§ **Work request**
Your answer should repeat exactly the lines from the one holding "At what coordinates" through the end of the data, and it should contain no pictures.

§ **Task data**
::::::

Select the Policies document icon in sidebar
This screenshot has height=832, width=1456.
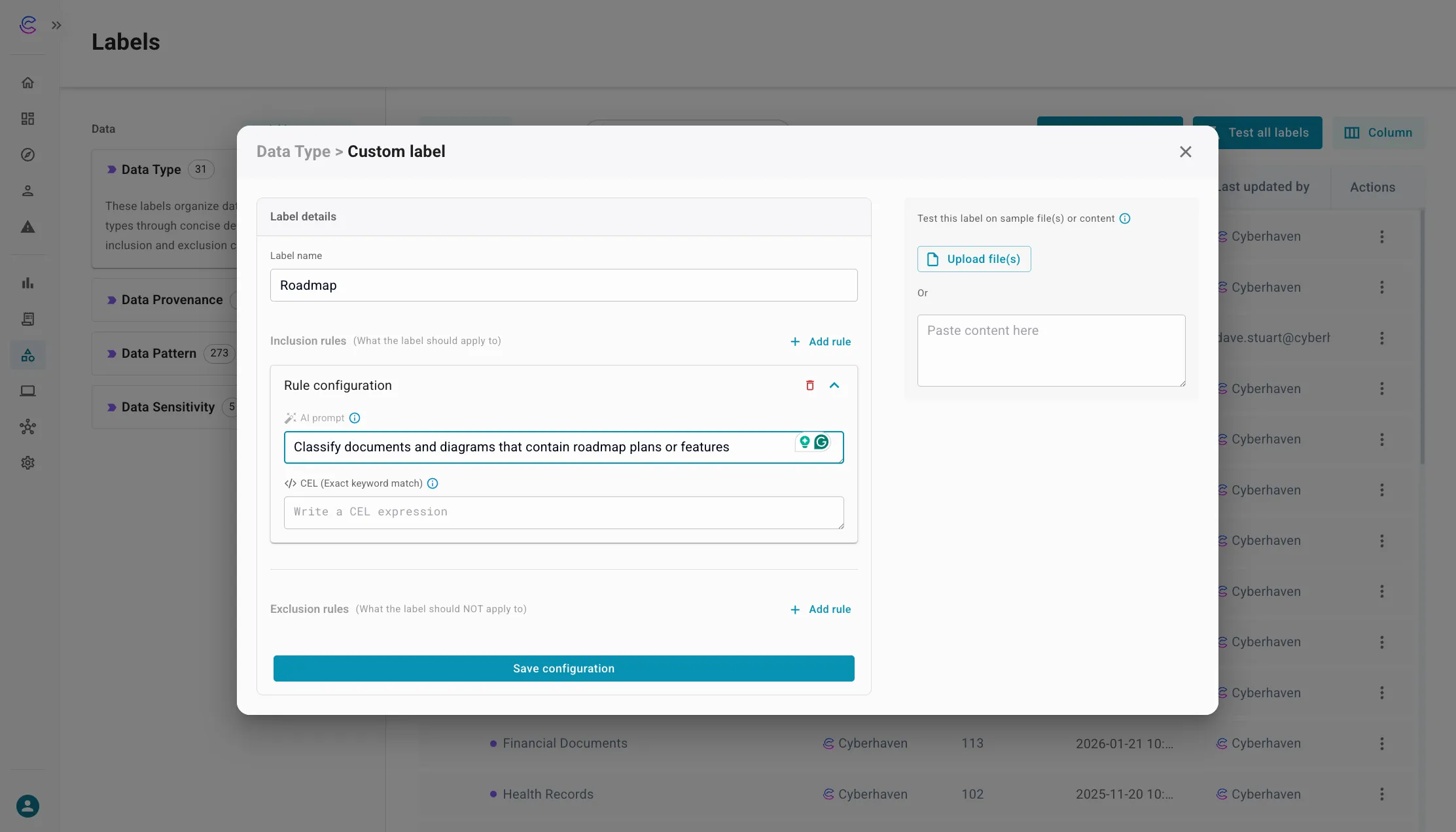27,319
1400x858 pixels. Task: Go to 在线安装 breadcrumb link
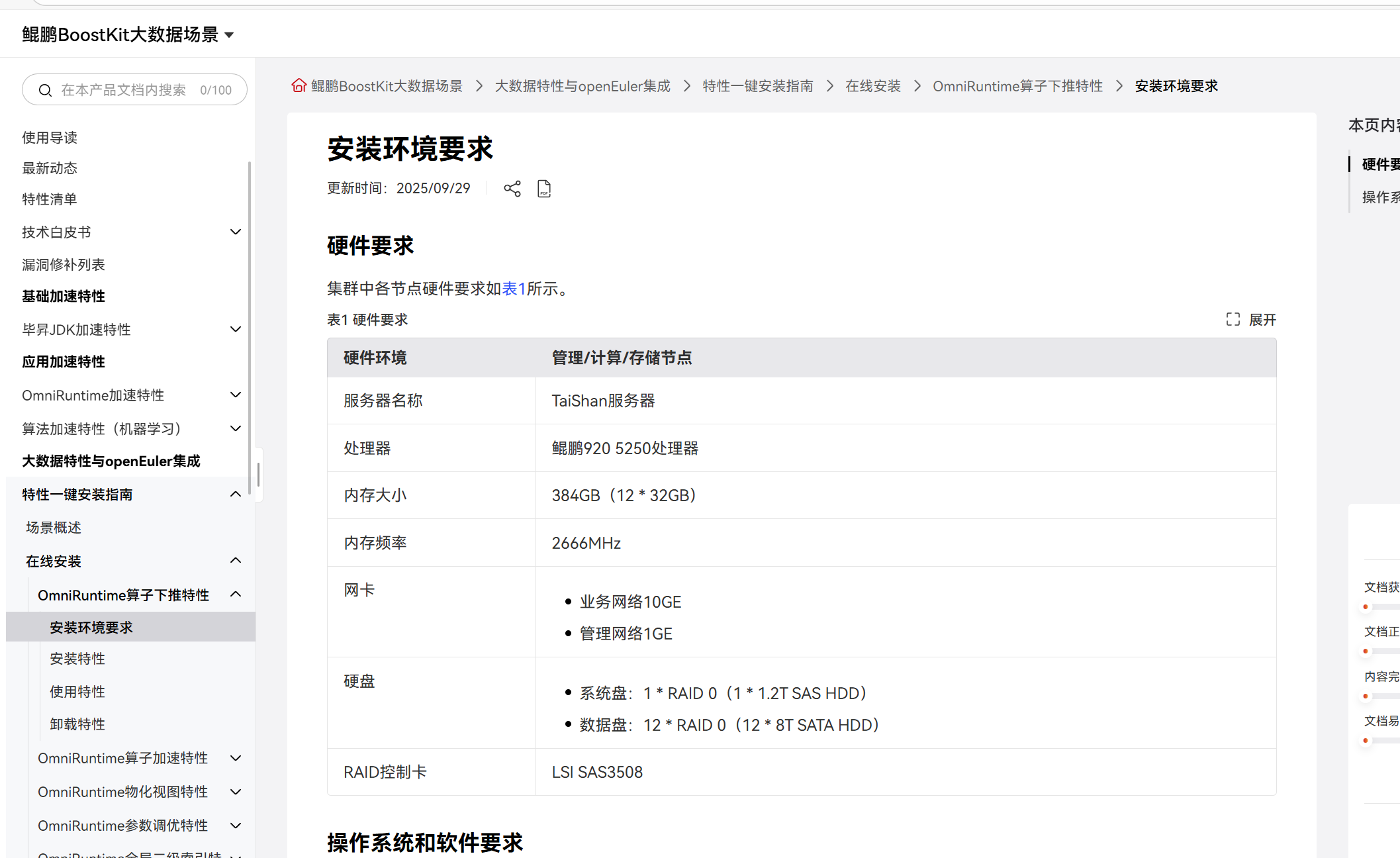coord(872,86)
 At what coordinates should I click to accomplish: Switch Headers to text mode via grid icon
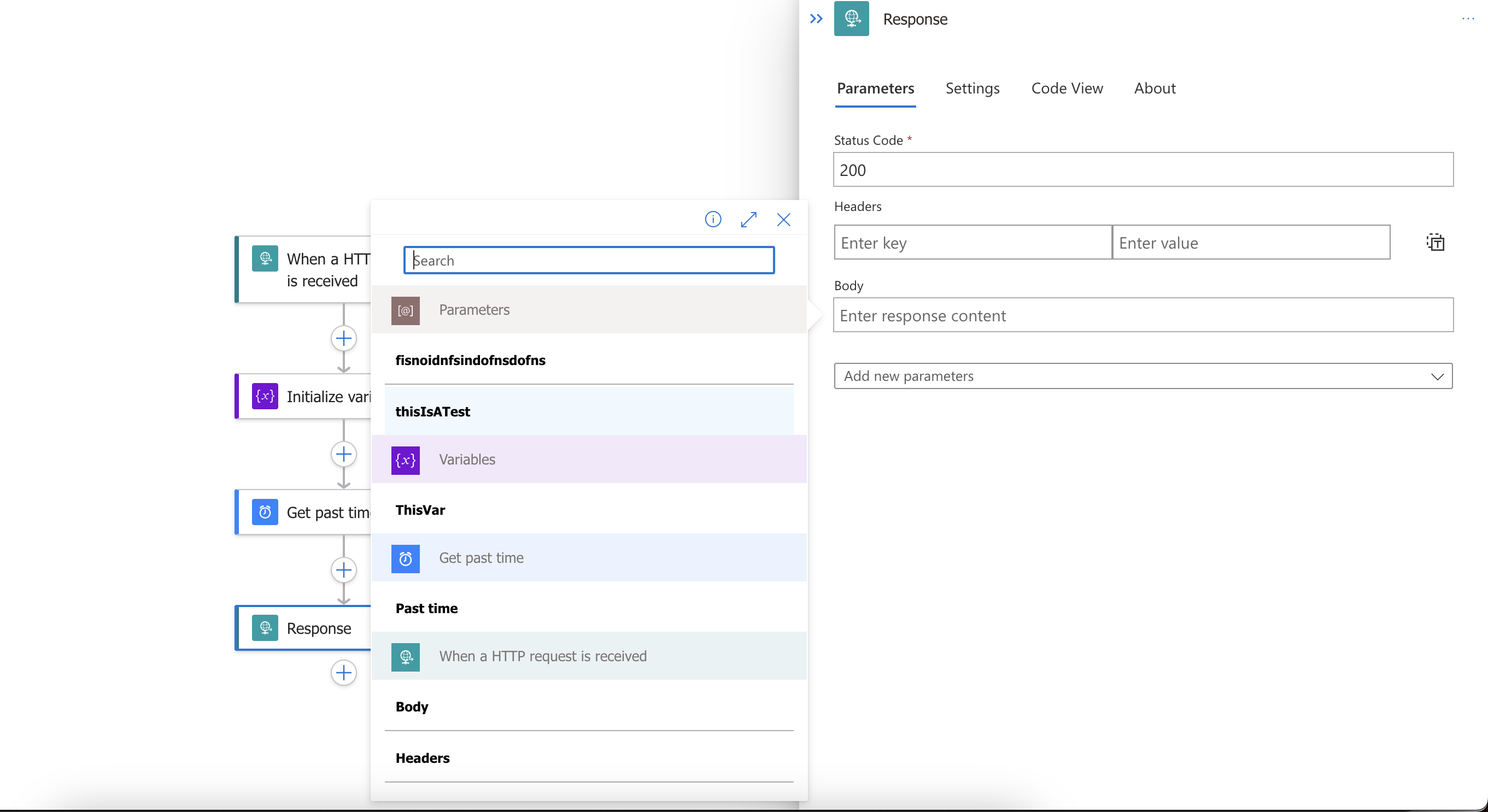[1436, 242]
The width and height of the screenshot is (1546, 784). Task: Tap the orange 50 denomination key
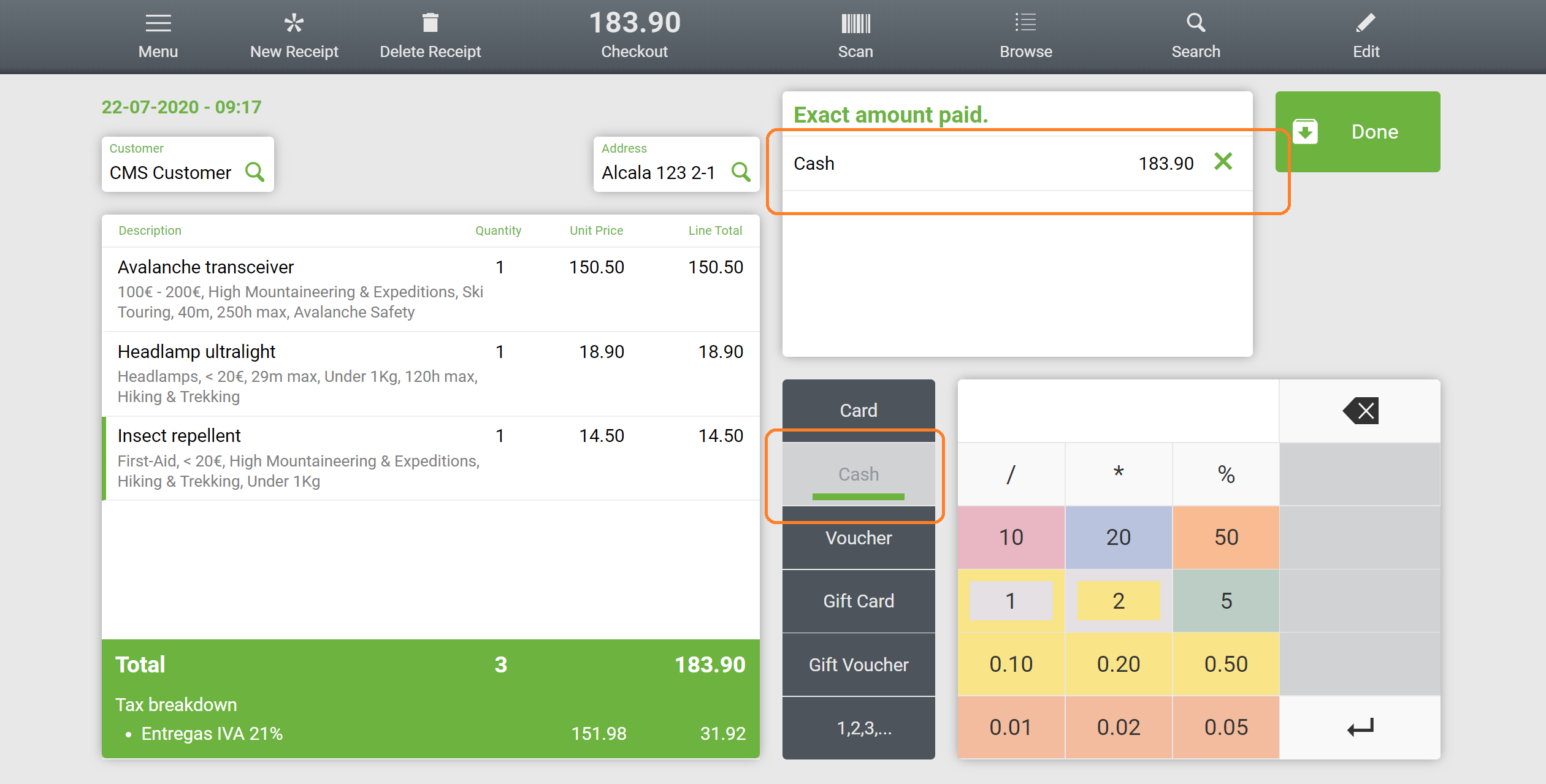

::::::

§ **Answer box**
 At what coordinates should I click to accomplish: Switch Headers to text mode via grid icon
[1436, 242]
The width and height of the screenshot is (1546, 784). Task: Tap the orange 50 denomination key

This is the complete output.